学食の片隅で、ネルウァとアニウスが食後のドリンクを飲みながら、少年二人、頭を突き合わせてなにやらヒソヒソと話している。視線の先には仲良くオムライスを食べている一組のカップルがいた。赤い髪の男の方は泰然とした余裕の笑みで少女を眺めている。黒い髪の綺麗な少女の方は、ツンとした表情で静かにオムライスを口に運んでいた。

いつ見ても温度差のある恋人たちである。

いつも余裕がある構えをしているくせに、ウィーネに対しては四方八方に心が狭いアシュマール・アグリアと、恋人であることを否定しないくせに嬉しそうな顔もしないウィーネ・シエナ。以前に比べるとぐっと距離感は近づいたようにも見えるが、ウィーネは相変わらずお堅い様子だ。

「相性ねえ」

「セルギア先輩?」

あの男の相手がウィーネ以外の女子で務まるとは思えない。相性なんぞあの二人に関係あるとは全く想像できない。それなのに相性が悪いと言われて、ちょっと不機嫌になったのだ、あの男は。普通の男みたいに。
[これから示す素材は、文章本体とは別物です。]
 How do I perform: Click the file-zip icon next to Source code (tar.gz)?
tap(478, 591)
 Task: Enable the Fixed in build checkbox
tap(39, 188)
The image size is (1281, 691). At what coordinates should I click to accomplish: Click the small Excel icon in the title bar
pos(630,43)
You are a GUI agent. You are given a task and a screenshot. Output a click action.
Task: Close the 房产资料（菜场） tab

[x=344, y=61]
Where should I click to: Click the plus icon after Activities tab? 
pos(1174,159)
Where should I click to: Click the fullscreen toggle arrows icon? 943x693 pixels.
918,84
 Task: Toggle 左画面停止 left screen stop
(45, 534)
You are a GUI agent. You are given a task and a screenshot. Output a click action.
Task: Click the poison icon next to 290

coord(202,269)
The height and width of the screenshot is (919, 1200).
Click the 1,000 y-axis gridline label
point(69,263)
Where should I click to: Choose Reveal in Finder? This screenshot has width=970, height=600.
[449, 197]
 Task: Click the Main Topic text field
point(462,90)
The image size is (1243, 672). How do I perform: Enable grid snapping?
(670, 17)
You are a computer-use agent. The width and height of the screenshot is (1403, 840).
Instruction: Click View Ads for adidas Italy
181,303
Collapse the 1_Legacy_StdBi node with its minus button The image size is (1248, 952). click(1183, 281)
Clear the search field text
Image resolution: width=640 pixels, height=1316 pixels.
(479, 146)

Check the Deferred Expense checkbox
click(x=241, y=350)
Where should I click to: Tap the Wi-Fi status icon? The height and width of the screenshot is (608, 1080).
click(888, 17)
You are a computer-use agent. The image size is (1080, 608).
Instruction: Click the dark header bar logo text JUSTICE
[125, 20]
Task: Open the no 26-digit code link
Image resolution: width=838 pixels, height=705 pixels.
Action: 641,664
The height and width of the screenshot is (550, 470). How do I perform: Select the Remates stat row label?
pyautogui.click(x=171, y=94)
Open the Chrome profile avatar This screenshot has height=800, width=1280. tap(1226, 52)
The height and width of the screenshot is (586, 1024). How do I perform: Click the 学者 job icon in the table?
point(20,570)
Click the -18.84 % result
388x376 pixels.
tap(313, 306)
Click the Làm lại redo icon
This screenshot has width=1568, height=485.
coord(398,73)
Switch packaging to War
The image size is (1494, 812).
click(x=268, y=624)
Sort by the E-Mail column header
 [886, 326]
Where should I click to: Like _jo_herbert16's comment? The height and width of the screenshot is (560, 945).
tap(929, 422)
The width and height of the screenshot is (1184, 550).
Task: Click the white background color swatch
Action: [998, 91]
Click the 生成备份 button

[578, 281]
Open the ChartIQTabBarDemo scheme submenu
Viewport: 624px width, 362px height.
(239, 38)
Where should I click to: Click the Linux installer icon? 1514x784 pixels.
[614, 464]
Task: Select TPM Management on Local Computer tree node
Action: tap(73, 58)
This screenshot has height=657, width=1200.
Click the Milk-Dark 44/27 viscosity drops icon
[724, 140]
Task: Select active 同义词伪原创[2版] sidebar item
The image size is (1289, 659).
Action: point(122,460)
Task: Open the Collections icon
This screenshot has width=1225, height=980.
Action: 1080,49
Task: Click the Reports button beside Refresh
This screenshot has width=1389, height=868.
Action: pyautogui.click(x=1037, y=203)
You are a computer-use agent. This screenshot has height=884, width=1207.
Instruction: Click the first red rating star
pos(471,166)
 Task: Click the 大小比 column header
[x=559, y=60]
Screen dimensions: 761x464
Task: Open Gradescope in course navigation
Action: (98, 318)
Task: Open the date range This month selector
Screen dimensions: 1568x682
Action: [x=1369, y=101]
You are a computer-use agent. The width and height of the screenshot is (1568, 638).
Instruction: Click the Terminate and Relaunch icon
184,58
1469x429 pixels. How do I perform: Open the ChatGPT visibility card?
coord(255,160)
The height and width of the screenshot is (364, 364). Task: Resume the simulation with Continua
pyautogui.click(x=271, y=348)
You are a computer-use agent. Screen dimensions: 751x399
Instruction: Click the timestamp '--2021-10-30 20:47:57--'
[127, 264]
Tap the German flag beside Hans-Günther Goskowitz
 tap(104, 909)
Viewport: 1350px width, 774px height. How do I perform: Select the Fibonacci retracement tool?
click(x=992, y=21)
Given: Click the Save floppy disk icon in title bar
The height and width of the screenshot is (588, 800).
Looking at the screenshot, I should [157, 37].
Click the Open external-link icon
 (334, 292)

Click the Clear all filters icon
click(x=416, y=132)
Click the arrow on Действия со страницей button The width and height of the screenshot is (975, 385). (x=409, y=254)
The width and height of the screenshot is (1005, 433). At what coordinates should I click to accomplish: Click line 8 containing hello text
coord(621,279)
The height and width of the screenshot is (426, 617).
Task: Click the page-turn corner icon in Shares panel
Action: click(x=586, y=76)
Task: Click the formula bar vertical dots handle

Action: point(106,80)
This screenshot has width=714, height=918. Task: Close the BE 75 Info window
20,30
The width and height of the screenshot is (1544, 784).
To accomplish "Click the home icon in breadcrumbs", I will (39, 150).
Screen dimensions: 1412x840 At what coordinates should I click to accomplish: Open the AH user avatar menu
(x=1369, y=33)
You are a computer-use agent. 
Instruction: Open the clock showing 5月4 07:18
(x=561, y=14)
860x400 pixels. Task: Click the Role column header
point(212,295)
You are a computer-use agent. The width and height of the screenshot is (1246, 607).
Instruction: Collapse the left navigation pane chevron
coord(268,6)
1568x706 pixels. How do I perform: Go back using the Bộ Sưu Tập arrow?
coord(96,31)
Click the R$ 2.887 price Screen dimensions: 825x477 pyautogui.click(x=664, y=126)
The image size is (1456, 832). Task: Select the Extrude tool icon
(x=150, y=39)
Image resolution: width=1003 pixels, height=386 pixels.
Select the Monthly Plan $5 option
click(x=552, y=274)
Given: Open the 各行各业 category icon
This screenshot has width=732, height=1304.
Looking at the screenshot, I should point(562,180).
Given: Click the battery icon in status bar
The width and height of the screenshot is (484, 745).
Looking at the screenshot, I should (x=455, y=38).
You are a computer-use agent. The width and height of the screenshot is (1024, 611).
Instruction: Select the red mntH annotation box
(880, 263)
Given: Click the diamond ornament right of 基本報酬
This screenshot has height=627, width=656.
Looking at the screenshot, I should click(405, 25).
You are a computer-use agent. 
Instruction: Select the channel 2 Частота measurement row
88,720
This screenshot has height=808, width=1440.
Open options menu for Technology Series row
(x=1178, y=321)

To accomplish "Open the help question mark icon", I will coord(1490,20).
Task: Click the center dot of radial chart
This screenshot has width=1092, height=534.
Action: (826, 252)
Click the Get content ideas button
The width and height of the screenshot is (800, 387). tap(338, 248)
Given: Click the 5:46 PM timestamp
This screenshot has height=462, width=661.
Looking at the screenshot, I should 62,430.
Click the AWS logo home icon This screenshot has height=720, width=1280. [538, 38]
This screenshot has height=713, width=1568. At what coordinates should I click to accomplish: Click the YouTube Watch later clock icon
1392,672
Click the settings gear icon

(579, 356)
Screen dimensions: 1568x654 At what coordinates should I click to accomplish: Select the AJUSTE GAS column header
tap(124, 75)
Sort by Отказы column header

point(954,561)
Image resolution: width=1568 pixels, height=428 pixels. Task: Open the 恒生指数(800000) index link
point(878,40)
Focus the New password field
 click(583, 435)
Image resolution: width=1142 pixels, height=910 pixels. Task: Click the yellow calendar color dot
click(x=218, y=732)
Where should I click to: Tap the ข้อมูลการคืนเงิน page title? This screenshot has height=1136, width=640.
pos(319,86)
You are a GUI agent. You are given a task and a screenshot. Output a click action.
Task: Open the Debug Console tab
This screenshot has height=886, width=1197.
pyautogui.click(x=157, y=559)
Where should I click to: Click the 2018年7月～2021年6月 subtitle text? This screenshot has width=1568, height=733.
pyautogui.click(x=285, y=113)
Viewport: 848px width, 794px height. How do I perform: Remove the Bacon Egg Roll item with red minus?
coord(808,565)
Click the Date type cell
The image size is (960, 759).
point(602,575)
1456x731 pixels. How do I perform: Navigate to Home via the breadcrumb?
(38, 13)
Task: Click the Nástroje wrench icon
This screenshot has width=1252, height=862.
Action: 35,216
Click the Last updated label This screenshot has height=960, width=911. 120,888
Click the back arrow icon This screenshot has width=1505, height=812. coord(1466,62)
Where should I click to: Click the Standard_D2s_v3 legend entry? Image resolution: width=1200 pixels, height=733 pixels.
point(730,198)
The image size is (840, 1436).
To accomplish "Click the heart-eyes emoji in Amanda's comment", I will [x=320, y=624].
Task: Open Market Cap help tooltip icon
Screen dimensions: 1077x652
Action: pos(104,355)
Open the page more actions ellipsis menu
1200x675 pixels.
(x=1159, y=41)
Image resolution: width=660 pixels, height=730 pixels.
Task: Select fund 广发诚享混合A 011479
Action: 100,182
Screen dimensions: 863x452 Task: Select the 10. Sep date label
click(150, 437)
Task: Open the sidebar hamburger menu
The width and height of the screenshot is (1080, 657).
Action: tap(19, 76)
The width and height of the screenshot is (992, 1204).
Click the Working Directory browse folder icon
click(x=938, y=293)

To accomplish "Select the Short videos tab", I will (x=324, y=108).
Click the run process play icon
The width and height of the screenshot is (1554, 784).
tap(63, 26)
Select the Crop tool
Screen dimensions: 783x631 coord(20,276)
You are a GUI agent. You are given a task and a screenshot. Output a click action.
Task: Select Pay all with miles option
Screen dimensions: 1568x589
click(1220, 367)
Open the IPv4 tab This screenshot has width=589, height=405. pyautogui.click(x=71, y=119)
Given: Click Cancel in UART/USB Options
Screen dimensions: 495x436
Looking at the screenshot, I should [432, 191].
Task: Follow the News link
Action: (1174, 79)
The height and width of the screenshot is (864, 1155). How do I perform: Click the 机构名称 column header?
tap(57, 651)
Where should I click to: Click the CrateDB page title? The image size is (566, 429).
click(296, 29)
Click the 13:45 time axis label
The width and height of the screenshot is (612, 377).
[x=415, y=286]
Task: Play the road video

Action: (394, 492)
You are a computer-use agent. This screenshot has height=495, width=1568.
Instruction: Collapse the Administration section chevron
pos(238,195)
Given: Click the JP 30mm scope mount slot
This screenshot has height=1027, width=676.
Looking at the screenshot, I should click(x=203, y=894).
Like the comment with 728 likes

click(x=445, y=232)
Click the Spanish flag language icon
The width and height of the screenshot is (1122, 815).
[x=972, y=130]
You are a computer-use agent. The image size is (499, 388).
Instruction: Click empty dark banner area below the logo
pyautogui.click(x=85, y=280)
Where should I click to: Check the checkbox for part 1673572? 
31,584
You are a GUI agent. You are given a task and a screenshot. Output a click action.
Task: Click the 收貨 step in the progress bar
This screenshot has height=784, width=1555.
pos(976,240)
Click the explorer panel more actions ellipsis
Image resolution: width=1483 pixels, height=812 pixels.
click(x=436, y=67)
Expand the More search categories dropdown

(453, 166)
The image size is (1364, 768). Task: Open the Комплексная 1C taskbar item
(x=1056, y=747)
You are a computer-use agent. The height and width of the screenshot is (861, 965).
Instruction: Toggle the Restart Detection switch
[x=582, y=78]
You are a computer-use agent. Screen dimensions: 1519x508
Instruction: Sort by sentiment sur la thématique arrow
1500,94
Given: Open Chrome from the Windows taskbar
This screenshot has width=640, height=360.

「僕、アグリア先輩は相性みたいなもの気にしないって思ってました」

「お前、それ絶対アグリアに言うなよな」

視界の端にちらりと二人を捉えて、向こうに捕捉される前にそれを外す。

相性? くだらないな。
君たちはそんなものを信じているのか?

そう言って品行方正な学生よろしくせせら笑ったアシュマール・アグリアの顔を思い出して、ネルウァは見てはいけないものを見てしまったような気がした。